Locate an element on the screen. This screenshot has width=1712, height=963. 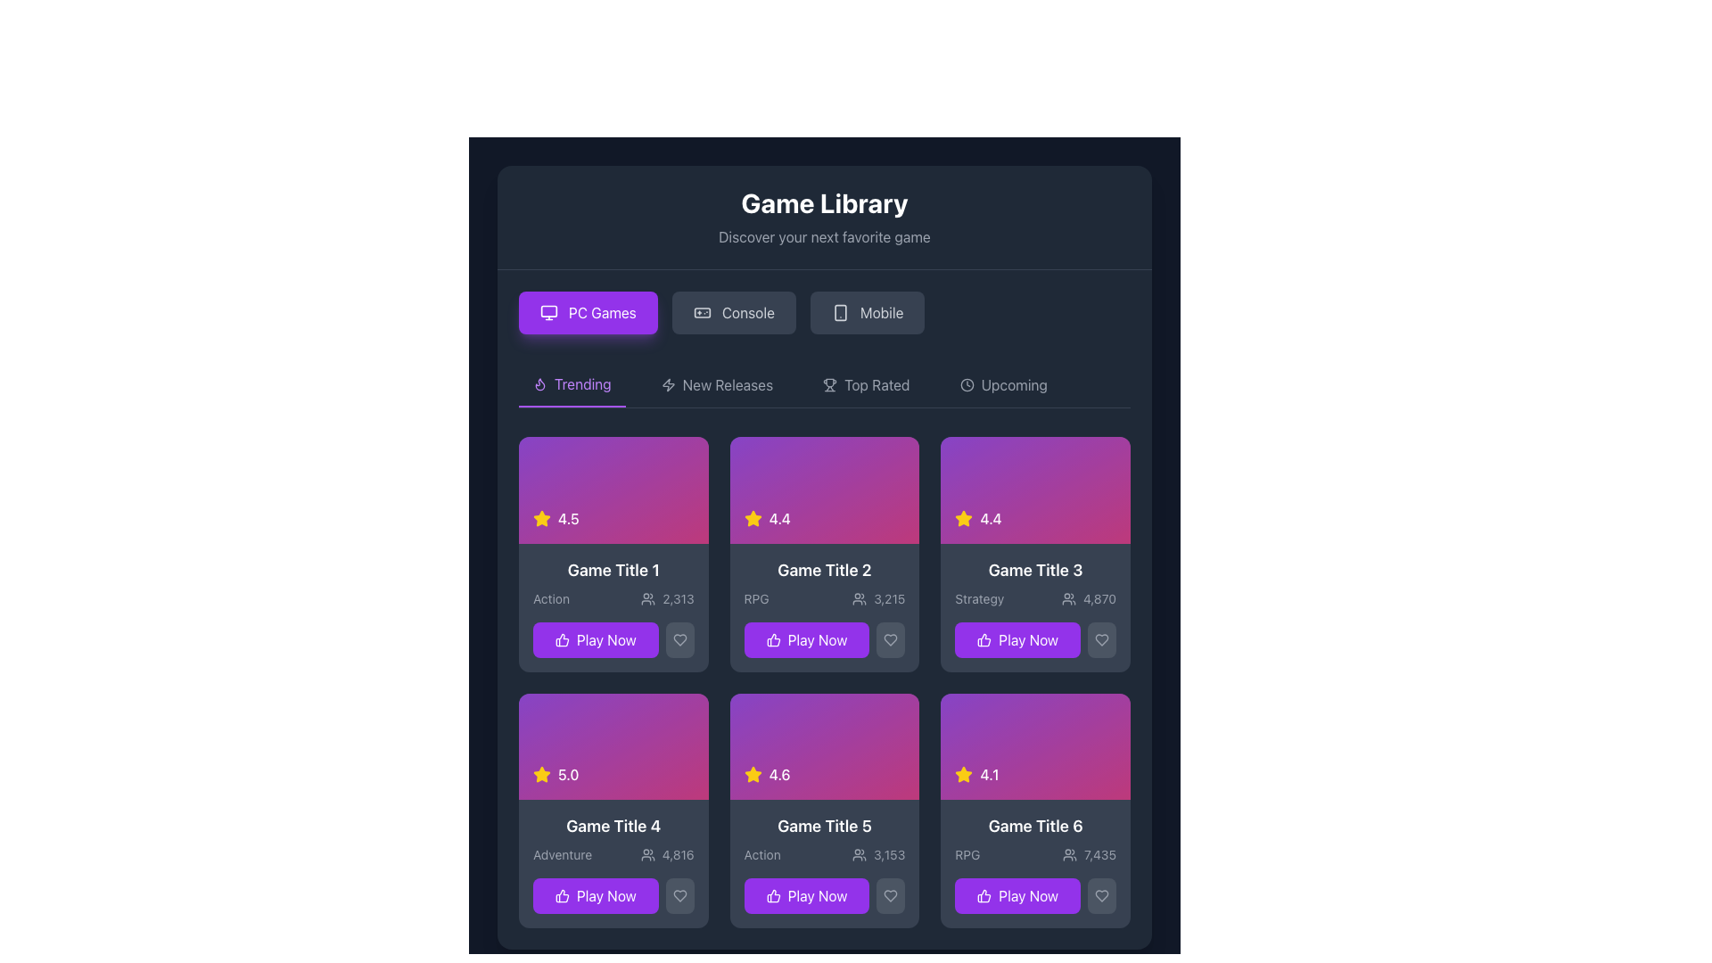
the thumbs-up icon within the 'Play Now' button of the card for 'Game Title 1', located in the top-left section of the grid displaying games is located at coordinates (561, 638).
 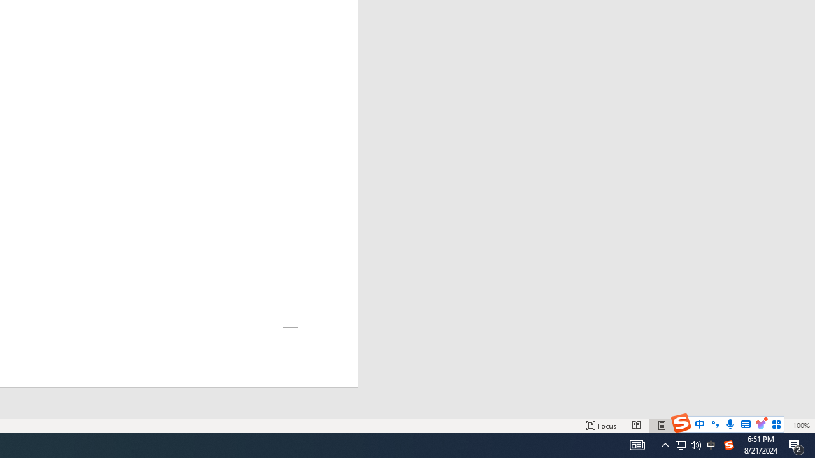 What do you see at coordinates (636, 426) in the screenshot?
I see `'Read Mode'` at bounding box center [636, 426].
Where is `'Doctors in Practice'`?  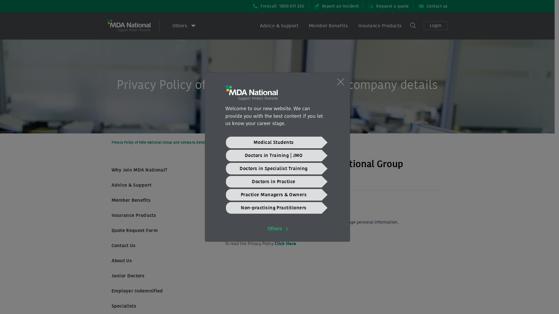 'Doctors in Practice' is located at coordinates (273, 181).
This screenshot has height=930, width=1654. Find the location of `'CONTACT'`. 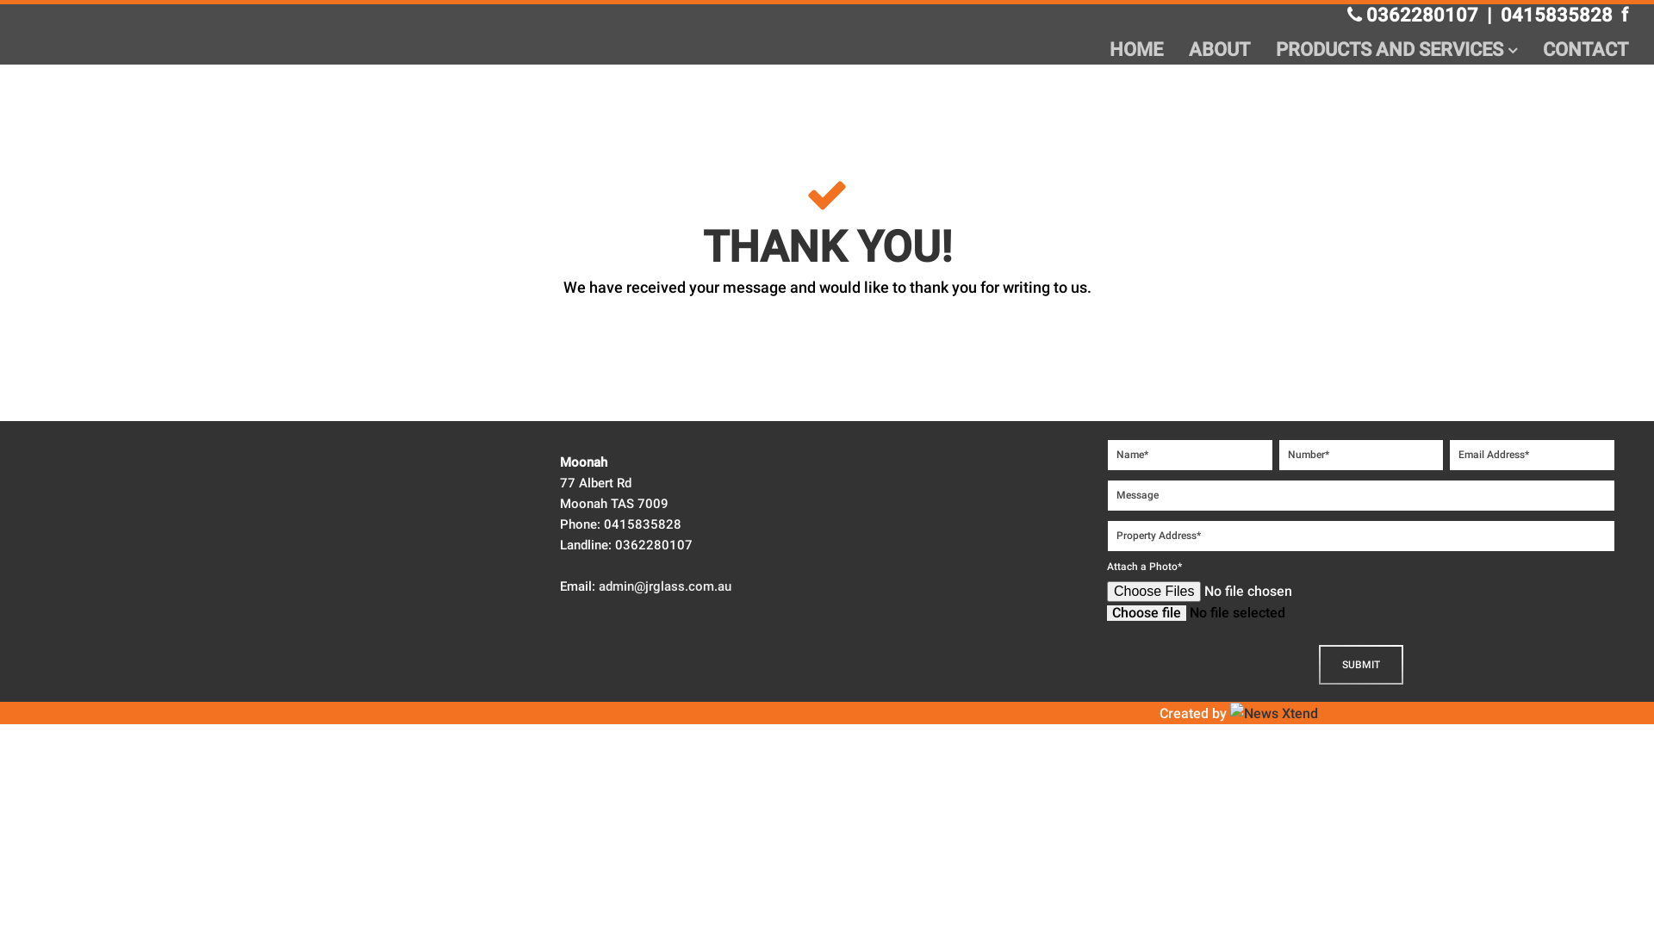

'CONTACT' is located at coordinates (1585, 49).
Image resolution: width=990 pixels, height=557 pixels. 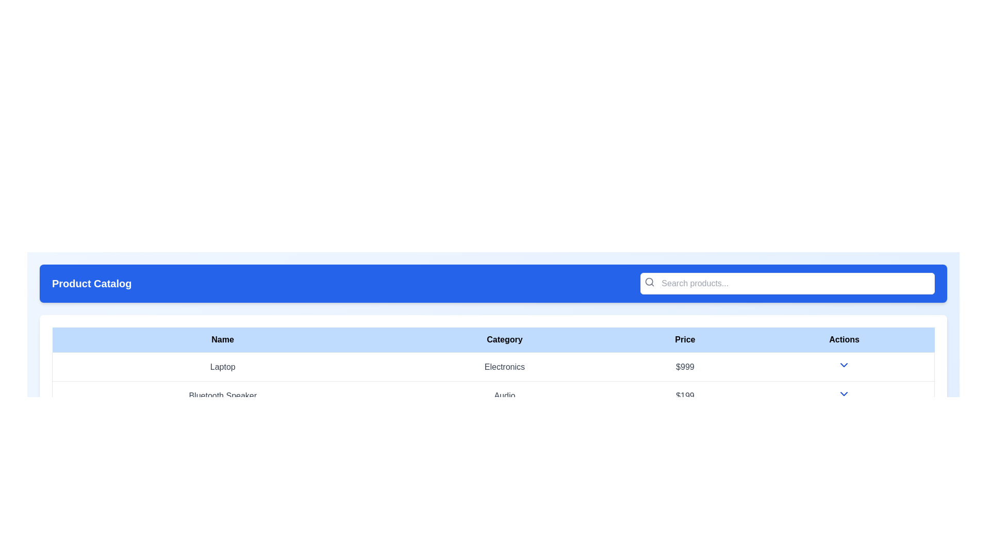 What do you see at coordinates (684, 340) in the screenshot?
I see `the static text label with the bold text 'Price' that is positioned between 'Category' and 'Actions'` at bounding box center [684, 340].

****************************************

Output the lines from the start through the line containing "the thumbs-up icon" as a two-column CSV with the header row instruction,location. Each row pairs a line's text with its answer, with both fields quoted, line breaks replaced by spaces, and the pictures left out.

■ **Correct result**
instruction,location
"Locate an element on the screen. This screenshot has width=1712, height=963.","the thumbs-up icon within the 'Play Now' button of the card for 'Game Title 1', located in the top-left section of the grid displaying games is located at coordinates (561, 638)."